**WHAT THE EXERCISE ASKS**
From the records below, print exactly the lines starting at the one containing "765x423 pixels." and ending at the one containing "Enable Internal datapoints checkbox", ends included, and nothing else.

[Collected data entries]
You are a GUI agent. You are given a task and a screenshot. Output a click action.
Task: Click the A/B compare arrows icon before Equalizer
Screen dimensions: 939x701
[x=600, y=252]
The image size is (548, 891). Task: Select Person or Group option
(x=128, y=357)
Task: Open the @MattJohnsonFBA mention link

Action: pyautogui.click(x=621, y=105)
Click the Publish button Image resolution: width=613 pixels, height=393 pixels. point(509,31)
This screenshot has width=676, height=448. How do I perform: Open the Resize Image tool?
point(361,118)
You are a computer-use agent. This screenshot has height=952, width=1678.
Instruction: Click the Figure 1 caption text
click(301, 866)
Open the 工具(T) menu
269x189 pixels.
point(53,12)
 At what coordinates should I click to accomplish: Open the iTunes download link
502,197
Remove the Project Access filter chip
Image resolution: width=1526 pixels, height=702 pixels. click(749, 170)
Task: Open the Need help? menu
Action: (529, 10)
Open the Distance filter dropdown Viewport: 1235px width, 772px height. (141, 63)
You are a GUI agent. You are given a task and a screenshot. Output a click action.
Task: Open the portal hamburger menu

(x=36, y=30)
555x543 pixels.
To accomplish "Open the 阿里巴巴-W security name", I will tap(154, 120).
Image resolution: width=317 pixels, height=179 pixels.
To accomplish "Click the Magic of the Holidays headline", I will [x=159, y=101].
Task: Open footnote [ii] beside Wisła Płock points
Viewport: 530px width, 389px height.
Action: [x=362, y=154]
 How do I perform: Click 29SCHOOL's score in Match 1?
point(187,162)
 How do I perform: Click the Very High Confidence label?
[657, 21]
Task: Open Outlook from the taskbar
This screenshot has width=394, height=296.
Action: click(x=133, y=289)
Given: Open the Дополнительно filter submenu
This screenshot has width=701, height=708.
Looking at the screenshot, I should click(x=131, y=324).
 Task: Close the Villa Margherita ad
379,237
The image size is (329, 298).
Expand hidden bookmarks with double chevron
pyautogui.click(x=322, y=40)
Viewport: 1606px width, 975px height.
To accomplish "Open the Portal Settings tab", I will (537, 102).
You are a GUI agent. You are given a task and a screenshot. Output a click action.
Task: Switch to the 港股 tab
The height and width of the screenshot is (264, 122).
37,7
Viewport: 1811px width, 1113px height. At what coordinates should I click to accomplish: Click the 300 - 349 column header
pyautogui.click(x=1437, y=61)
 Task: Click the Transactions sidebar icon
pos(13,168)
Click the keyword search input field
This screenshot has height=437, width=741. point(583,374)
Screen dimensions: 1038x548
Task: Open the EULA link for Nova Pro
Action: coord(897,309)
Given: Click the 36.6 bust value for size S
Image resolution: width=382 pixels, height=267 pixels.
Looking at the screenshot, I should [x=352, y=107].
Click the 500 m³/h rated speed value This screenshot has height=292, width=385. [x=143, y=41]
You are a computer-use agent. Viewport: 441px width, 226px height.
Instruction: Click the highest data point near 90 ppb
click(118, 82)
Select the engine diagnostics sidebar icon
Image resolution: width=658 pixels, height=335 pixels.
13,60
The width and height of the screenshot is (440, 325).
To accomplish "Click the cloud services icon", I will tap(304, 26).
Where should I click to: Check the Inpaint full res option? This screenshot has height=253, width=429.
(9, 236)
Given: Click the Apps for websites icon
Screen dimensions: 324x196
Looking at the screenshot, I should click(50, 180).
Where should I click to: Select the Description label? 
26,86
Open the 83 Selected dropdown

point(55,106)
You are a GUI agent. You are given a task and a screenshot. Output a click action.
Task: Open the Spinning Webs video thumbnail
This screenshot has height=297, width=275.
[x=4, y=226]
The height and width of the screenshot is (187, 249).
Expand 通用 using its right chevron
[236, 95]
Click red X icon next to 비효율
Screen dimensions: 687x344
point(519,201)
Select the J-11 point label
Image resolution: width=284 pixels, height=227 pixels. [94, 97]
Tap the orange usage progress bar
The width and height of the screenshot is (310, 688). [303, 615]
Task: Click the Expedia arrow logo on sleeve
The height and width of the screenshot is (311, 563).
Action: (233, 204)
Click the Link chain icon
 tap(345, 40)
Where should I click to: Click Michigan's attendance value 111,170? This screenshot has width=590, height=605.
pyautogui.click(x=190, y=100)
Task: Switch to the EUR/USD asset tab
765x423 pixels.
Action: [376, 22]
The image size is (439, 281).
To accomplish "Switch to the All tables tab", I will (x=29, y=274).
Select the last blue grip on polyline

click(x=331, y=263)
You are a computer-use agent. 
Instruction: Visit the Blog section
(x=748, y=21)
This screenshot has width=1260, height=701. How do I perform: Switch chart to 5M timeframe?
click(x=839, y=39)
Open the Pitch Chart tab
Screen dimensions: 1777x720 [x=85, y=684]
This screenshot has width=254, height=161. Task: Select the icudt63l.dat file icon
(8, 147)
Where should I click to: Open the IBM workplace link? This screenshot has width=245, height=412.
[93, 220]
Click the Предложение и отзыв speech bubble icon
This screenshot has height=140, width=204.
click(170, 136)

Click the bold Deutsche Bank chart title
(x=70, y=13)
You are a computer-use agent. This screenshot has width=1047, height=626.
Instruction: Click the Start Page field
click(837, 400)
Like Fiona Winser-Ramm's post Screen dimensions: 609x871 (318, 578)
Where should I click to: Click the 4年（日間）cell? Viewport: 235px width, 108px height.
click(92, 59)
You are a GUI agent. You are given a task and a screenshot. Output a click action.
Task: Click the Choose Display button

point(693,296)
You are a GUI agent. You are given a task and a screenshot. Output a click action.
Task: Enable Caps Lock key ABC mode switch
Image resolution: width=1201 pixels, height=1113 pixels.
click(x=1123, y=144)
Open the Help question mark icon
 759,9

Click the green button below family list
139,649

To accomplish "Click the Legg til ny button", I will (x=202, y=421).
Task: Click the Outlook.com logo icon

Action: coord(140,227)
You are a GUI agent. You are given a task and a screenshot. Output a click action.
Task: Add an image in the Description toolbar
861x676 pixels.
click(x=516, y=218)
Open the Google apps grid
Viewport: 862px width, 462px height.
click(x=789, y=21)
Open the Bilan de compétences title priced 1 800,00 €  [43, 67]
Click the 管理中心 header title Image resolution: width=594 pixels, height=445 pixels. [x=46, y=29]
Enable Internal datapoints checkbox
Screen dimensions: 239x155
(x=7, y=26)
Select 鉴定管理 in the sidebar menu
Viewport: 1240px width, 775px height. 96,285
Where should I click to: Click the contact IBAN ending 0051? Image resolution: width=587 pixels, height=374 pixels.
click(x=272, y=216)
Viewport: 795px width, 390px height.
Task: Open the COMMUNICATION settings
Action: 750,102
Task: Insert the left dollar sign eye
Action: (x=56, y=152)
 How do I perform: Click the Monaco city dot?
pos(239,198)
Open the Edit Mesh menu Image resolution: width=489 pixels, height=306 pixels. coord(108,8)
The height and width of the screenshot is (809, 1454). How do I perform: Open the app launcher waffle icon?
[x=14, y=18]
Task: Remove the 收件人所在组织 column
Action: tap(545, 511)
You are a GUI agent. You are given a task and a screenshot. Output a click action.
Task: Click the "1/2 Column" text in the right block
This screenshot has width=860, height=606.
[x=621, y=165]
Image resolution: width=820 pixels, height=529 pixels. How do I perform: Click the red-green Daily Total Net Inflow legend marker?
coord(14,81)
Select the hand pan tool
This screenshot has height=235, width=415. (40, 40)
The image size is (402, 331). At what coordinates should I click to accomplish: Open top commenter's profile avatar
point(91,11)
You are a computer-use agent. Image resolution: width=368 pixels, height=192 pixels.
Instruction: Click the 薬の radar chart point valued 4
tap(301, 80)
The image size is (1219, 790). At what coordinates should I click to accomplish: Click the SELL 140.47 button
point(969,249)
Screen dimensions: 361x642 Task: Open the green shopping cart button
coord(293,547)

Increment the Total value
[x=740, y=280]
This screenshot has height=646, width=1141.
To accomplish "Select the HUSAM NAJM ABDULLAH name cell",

**OUTPUT FOR THIS EXERCISE**
765x423 pixels.
Action: [376, 22]
The image size is (439, 281).
To accomplish "Switch to the All tables tab", I will (x=29, y=274).
Select the last blue grip on polyline

click(x=331, y=263)
You are a computer-use agent. 
Instruction: Visit the Blog section
(x=748, y=21)
This screenshot has width=1260, height=701. How do I perform: Switch chart to 5M timeframe?
click(x=839, y=39)
Open the Pitch Chart tab
Screen dimensions: 1777x720 [x=85, y=684]
This screenshot has width=254, height=161. Task: Select the icudt63l.dat file icon
(8, 147)
Where should I click to: Open the IBM workplace link? This screenshot has width=245, height=412.
[93, 220]
Click the Предложение и отзыв speech bubble icon
This screenshot has height=140, width=204.
click(170, 136)

Click the bold Deutsche Bank chart title
(x=70, y=13)
You are a computer-use agent. This screenshot has width=1047, height=626.
Instruction: Click the Start Page field
click(837, 400)
Like Fiona Winser-Ramm's post Screen dimensions: 609x871 (318, 578)
Where should I click to: Click the 4年（日間）cell? Viewport: 235px width, 108px height.
click(92, 59)
You are a GUI agent. You are given a task and a screenshot. Output a click action.
Task: Click the Choose Display button

point(693,296)
You are a GUI agent. You are given a task and a screenshot. Output a click action.
Task: Enable Caps Lock key ABC mode switch
Image resolution: width=1201 pixels, height=1113 pixels.
click(x=1123, y=144)
Open the Help question mark icon
 759,9

Click the green button below family list
139,649

To accomplish "Click the Legg til ny button", I will (x=202, y=421).
Task: Click the Outlook.com logo icon

Action: coord(140,227)
You are a GUI agent. You are given a task and a screenshot. Output a click action.
Task: Add an image in the Description toolbar
861x676 pixels.
click(x=516, y=218)
Open the Google apps grid
Viewport: 862px width, 462px height.
click(x=789, y=21)
Open the Bilan de compétences title priced 1 800,00 €  [43, 67]
Click the 管理中心 header title Image resolution: width=594 pixels, height=445 pixels. [x=46, y=29]
Enable Internal datapoints checkbox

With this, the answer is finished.